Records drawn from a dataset
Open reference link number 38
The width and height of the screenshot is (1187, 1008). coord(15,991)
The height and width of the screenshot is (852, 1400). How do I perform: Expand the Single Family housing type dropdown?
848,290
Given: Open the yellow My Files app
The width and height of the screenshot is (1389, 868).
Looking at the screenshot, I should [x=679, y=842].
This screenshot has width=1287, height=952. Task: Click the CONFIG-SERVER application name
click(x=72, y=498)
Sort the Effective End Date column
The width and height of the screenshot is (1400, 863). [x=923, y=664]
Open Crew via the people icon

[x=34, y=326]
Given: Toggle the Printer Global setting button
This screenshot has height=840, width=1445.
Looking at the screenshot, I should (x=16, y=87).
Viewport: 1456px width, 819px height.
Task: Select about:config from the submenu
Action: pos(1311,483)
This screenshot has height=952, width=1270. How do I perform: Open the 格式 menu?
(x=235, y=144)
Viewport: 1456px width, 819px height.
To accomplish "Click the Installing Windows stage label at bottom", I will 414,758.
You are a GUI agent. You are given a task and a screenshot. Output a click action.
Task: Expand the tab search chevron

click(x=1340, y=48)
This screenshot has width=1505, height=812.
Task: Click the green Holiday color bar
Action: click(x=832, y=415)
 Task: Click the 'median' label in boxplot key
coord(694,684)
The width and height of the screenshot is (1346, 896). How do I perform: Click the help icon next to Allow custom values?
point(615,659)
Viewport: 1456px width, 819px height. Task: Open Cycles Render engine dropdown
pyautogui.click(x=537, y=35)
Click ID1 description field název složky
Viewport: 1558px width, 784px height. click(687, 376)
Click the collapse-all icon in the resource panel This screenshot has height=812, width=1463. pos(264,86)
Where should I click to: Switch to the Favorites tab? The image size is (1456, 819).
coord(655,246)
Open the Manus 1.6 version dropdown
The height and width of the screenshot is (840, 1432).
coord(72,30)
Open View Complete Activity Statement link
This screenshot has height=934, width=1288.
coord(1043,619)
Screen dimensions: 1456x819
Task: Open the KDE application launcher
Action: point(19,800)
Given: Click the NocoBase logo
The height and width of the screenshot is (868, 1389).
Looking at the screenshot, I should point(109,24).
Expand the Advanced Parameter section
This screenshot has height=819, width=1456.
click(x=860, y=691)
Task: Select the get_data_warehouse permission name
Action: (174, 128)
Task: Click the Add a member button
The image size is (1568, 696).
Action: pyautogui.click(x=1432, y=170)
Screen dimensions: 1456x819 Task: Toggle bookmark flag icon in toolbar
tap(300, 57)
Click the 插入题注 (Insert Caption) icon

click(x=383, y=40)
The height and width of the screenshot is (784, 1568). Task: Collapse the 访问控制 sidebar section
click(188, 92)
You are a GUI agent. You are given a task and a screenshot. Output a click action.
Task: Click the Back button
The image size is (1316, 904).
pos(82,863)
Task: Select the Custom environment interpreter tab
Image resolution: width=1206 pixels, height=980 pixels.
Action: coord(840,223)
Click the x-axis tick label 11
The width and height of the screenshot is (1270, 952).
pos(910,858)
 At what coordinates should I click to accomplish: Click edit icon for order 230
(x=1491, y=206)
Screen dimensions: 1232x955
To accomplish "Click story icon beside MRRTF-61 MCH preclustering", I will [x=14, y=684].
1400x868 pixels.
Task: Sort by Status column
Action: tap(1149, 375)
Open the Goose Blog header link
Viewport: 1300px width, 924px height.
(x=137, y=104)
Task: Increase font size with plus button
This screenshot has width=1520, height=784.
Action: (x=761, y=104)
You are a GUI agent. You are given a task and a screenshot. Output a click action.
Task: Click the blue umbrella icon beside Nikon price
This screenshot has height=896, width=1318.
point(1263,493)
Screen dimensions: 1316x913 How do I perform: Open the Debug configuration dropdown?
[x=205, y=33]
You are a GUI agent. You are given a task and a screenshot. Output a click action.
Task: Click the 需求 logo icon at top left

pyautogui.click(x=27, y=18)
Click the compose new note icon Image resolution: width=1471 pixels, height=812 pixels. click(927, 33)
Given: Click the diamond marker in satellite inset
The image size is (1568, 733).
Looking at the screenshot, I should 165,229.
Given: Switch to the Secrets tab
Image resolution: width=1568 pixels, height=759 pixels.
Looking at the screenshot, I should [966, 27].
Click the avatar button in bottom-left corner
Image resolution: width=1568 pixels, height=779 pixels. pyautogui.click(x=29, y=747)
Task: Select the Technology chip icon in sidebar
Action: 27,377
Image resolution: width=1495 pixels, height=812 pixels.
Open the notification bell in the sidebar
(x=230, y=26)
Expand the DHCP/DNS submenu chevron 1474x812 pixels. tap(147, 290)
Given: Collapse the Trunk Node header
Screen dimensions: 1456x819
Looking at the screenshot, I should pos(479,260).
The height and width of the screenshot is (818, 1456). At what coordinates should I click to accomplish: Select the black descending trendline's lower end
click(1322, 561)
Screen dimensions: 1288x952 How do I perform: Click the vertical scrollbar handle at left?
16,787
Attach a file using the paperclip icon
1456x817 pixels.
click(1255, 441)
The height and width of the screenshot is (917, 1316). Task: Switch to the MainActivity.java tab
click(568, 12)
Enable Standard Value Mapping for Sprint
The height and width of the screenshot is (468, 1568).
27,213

**Problem statement**
Although the records may continue, retype only the lines from the first one through the one containing "Given: Open the yellow My Files app", exactly as they appear.

**Output below**
Open reference link number 38
The width and height of the screenshot is (1187, 1008). coord(15,991)
The height and width of the screenshot is (852, 1400). How do I perform: Expand the Single Family housing type dropdown?
848,290
Given: Open the yellow My Files app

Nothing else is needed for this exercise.